## [WHAT THIS TASK INVOLVES]
The records below hold pictures; please leave those out and retype the rest exactly.

## [PROVIDED INFORMATION]
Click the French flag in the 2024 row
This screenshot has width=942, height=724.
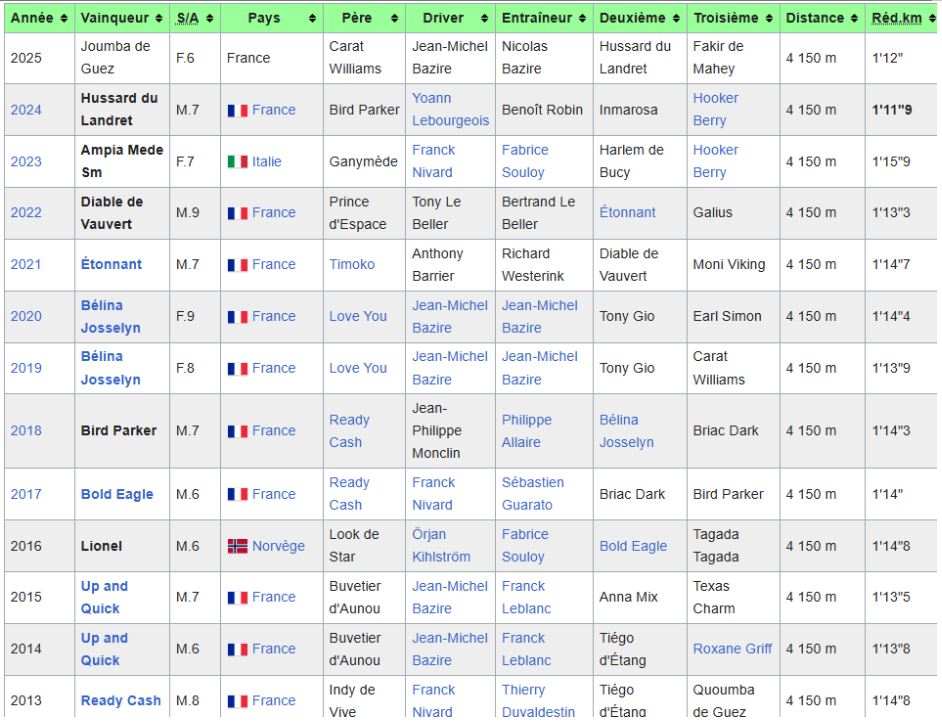click(237, 111)
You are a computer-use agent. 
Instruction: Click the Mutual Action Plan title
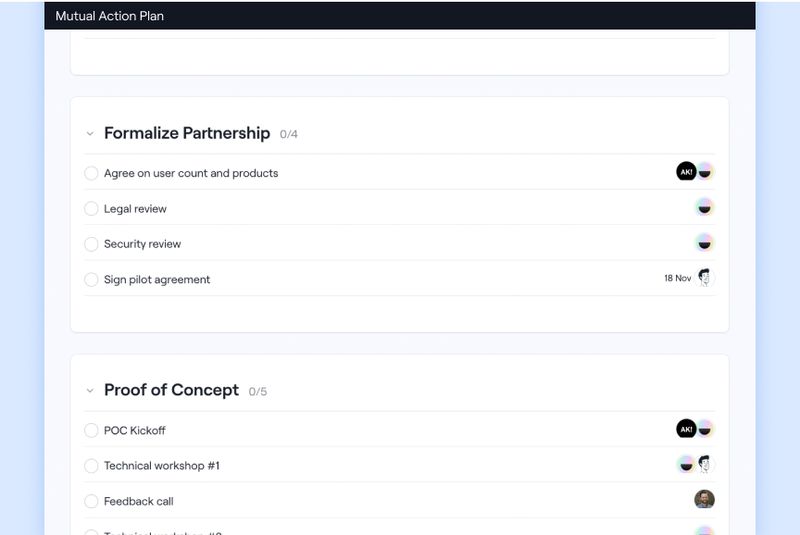pyautogui.click(x=110, y=16)
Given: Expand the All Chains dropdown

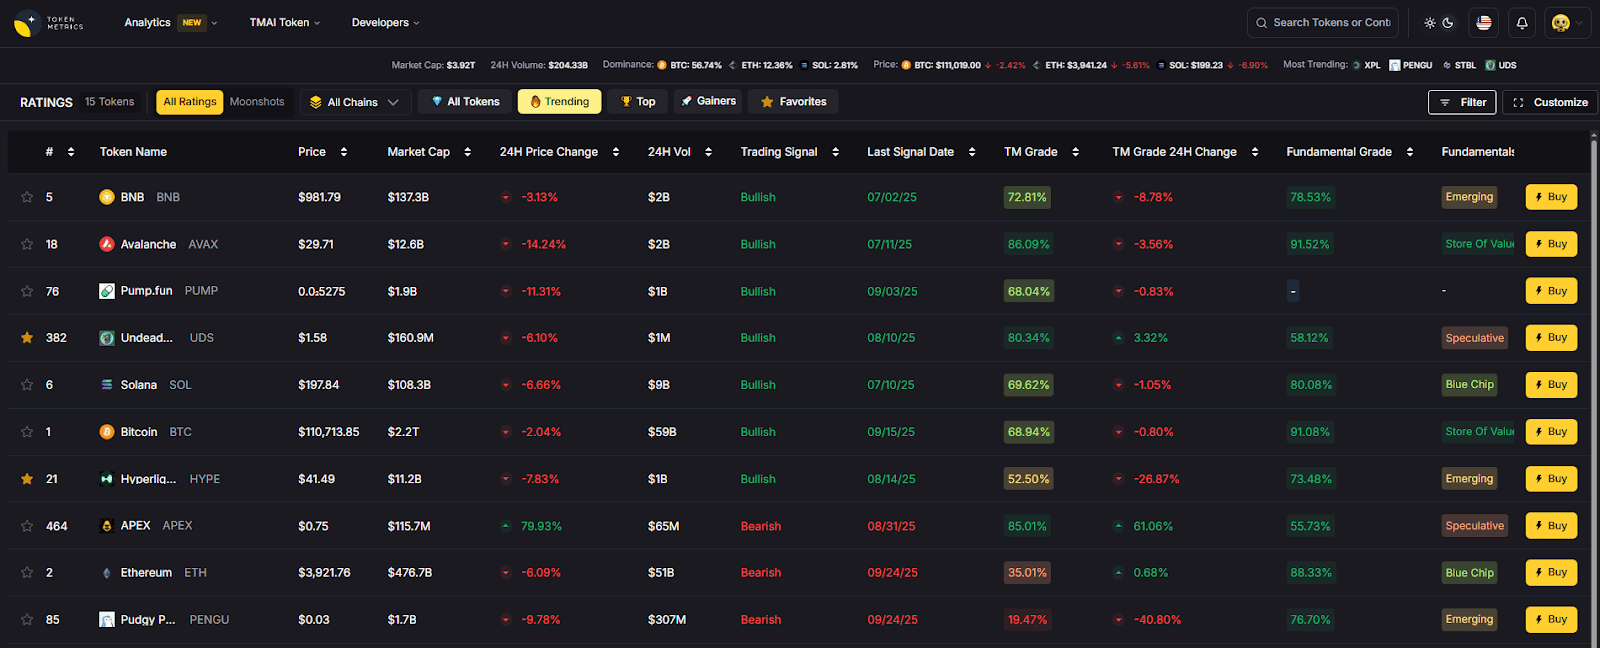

## [WRITTEN ANSWER]
Click the French flag in the 2024 row
This screenshot has width=942, height=724.
click(237, 111)
You are a computer-use agent. 
Instruction: Click the Mutual Action Plan title
pyautogui.click(x=110, y=16)
Given: Expand the All Chains dropdown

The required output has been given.